The Scott administration’s attempt to purge the voting rolls of suspected noncitizens violates federal civil rights laws, the Justice Department warns, and the GOP-led Legislature’s law imposing a 48-hour deadline on the League of Women Voters, Rock the Vote and other third-party groups that hold voter registration drives is a bust, a federal judge rules.
Democrats cry voter suppression. Republicans insist they’re simply trying to prevent voter fraud. Who’s right?
The problem is the way state GOP leaders in Florida (and various other GOP-led states) are going about it. They want to “prevent” a problem that there’s no evidence even exists. It carries the stench of voter suppression in a presidential election year when Florida is among a handful of swing states key to victory for either President Obama or his Republican opponent, former Massachusetts Gov. Mitt Romney.

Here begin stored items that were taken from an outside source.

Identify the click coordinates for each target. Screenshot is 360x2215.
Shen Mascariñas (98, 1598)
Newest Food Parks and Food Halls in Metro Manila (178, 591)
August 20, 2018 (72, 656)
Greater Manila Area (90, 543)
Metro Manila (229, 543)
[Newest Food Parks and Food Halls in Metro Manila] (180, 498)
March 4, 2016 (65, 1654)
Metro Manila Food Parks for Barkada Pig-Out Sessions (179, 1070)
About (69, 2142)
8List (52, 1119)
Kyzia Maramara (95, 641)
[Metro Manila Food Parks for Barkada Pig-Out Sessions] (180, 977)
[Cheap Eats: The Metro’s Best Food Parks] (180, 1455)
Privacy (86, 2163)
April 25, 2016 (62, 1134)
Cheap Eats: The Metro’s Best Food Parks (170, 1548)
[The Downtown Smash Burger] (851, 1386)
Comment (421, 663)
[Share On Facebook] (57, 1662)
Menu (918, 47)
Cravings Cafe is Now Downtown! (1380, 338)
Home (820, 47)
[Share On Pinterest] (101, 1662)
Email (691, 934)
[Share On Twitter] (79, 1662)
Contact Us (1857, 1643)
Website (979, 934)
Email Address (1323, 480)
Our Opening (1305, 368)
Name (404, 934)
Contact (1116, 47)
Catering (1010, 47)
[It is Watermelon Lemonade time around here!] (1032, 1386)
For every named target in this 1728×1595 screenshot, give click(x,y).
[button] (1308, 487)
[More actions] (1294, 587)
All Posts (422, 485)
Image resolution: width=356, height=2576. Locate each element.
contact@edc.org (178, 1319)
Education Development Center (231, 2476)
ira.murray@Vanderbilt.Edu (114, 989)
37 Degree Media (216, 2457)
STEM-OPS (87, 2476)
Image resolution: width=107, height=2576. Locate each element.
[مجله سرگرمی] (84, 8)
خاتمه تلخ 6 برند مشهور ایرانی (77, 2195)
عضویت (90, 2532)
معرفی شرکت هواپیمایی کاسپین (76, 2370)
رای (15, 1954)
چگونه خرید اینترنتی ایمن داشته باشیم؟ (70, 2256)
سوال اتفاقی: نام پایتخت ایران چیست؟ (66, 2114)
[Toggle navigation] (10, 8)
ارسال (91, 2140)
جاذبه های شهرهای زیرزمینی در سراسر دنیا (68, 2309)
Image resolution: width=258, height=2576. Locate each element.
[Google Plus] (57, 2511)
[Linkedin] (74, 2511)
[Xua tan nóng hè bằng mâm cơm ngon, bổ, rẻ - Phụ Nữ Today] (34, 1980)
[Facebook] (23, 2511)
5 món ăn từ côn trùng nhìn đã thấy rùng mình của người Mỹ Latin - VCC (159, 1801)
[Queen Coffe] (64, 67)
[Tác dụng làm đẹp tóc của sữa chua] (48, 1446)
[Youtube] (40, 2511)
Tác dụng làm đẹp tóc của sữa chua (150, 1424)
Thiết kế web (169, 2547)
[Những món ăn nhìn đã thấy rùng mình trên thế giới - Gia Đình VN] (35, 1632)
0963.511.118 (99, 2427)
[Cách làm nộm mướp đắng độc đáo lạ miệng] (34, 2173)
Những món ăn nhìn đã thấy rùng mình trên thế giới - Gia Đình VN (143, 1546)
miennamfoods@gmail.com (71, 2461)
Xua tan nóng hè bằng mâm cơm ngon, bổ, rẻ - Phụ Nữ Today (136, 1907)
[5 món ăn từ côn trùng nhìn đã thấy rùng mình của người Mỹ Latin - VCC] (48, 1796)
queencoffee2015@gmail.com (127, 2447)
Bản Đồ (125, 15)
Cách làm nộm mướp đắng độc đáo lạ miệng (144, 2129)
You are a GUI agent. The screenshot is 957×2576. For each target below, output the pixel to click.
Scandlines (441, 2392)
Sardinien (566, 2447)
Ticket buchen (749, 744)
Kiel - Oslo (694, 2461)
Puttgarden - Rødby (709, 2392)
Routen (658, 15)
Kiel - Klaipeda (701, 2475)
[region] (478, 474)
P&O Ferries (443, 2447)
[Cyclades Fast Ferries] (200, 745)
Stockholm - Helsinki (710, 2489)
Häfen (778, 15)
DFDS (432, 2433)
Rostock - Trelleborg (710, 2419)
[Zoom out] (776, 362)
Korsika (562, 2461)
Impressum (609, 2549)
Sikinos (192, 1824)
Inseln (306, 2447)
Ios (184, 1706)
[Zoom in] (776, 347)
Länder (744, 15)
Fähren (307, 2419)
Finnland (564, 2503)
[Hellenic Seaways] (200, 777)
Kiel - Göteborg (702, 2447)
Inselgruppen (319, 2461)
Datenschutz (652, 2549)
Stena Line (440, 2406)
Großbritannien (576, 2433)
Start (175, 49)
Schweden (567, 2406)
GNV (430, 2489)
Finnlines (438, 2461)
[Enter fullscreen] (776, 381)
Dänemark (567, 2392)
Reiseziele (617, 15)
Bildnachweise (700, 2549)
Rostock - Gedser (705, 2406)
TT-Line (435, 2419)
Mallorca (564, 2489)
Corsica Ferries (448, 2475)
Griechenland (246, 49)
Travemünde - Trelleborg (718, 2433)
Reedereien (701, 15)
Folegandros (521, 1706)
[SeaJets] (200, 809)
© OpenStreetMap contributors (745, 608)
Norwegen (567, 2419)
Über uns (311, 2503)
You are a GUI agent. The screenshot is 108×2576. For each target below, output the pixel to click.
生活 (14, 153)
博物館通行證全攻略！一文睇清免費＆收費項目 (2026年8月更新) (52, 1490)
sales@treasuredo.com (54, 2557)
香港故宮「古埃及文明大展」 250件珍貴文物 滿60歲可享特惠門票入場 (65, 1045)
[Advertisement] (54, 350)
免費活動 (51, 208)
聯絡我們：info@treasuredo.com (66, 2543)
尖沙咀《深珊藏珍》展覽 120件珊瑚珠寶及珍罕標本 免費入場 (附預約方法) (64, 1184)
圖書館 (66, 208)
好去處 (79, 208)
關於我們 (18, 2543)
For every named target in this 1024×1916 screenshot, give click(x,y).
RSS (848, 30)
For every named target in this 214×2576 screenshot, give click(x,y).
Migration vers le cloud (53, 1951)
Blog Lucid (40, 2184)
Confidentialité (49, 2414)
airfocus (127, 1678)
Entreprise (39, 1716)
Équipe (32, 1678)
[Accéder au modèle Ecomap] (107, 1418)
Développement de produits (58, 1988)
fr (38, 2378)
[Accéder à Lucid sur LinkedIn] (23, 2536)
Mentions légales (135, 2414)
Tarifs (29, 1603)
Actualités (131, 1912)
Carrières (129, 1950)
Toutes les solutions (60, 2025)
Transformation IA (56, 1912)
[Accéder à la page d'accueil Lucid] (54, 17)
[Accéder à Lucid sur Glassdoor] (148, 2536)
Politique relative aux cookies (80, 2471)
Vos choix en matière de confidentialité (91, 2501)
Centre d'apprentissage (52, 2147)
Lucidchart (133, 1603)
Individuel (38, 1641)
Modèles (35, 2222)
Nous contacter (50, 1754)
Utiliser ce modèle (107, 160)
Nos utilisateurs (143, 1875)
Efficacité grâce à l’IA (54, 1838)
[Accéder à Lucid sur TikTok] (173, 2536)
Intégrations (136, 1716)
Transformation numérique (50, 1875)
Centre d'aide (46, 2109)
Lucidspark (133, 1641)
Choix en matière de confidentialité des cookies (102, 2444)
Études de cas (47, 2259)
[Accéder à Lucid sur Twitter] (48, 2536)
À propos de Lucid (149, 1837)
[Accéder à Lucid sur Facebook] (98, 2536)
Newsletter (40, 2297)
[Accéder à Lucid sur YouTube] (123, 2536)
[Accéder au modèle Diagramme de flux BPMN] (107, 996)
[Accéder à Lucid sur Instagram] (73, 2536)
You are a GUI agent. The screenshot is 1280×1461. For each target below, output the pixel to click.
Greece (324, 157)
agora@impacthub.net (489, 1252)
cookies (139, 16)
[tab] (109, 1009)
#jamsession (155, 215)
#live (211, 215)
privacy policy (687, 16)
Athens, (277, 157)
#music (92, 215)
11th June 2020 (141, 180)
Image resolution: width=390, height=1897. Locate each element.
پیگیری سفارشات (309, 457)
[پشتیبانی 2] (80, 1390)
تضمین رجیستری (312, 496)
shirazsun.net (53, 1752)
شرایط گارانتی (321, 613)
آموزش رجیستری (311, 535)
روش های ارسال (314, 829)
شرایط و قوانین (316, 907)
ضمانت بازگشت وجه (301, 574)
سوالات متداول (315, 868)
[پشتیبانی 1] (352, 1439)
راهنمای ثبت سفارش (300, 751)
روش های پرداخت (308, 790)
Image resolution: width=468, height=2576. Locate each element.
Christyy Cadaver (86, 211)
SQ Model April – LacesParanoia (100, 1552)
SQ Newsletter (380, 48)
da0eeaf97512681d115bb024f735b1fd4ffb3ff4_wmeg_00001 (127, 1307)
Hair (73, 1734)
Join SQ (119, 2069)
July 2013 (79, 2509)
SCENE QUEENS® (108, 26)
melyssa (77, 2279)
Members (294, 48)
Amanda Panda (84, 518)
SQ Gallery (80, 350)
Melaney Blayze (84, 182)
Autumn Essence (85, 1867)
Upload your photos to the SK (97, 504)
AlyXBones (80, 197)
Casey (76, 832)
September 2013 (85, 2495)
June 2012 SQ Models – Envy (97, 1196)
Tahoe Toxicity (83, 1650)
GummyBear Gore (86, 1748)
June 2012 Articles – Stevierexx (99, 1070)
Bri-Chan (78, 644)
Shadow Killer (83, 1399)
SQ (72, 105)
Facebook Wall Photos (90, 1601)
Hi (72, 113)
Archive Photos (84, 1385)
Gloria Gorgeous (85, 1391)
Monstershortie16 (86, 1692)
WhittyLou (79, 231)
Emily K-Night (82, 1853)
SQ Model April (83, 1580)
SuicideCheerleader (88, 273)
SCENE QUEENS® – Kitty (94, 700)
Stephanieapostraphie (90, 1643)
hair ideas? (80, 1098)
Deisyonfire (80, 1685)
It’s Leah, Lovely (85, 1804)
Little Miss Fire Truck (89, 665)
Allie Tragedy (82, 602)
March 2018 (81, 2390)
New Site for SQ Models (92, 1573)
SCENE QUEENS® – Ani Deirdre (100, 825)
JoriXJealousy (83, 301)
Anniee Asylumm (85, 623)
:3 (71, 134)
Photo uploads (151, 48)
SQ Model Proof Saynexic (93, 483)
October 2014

Back in the contentious presidential nail-biter of 2000, the integrity of Florida’s voting system was challenged by butterfly ballots and dimpled chads and a purge of thousands of voters the state deemed to be ineligible felons when, in fact, they were eligible to vote. Those structural problems were fixed years later by federal and state laws, with new ballot scan machines in Florida and rules that made early voting possible days before the official Election Day. The point was to have access to voting and transparency.
But now, Florida seems to be heading back to those “Flori-duh” days of purging voters who have every right to vote and finding ways to limit young people, immigrants and minorities — who typically lean Democrat — from voting with onerous rules on voter-registration drives, restrictions U.S. District Judge Robert Hinkle called “risky business” for those groups that faced $1,000 in fines if they submit new voter forms past the 48-hour rule.
Judge Hinkle struck down the 48-hour limit and a requirement that voter registration groups disclose the names of volunteers who don’t even collect the forms. His injunction, issued Thursday, returns Florida to a much more flexible 10-day timeline to submit voter forms.
Gov. Scott, who set up residence in the Sunshine State only a few years ago, should be sensitive to Florida voters’ concerns about transparency, even if those voters are not from his party. He is the governor of all Floridians, after all. Appealing the judge’s decision just a couple of months before the August primary for state and congressional elections would be the wrong course.
On Thursday, the Justice Department ordered Florida to stop the effort to purge those suspected of being noncitizens, which has become a time-consuming dead end for many elections supervisors who, so far, are finding that most of the people on the “suspect” list of 2,700 are indeed Americans. In a state with 11.3 million active registered voters, this exercise of purging 2,700 becomes a fool’s errand — and a likely unconstitutional one at that.
Justice officials say Florida needs to take the purge plan to federal court or for review by the Attorney General. Plus, the National Voter Registration Act clearly shuts off purges of voters 90 days before an election, which means Florida already has missed the mark to purge for the August congressional primary.
State officials have until Wednesday to let Justice know what they will do. Leaving “Flori-duh” behind and focusing on access for all eligible voters is the smart thing to do.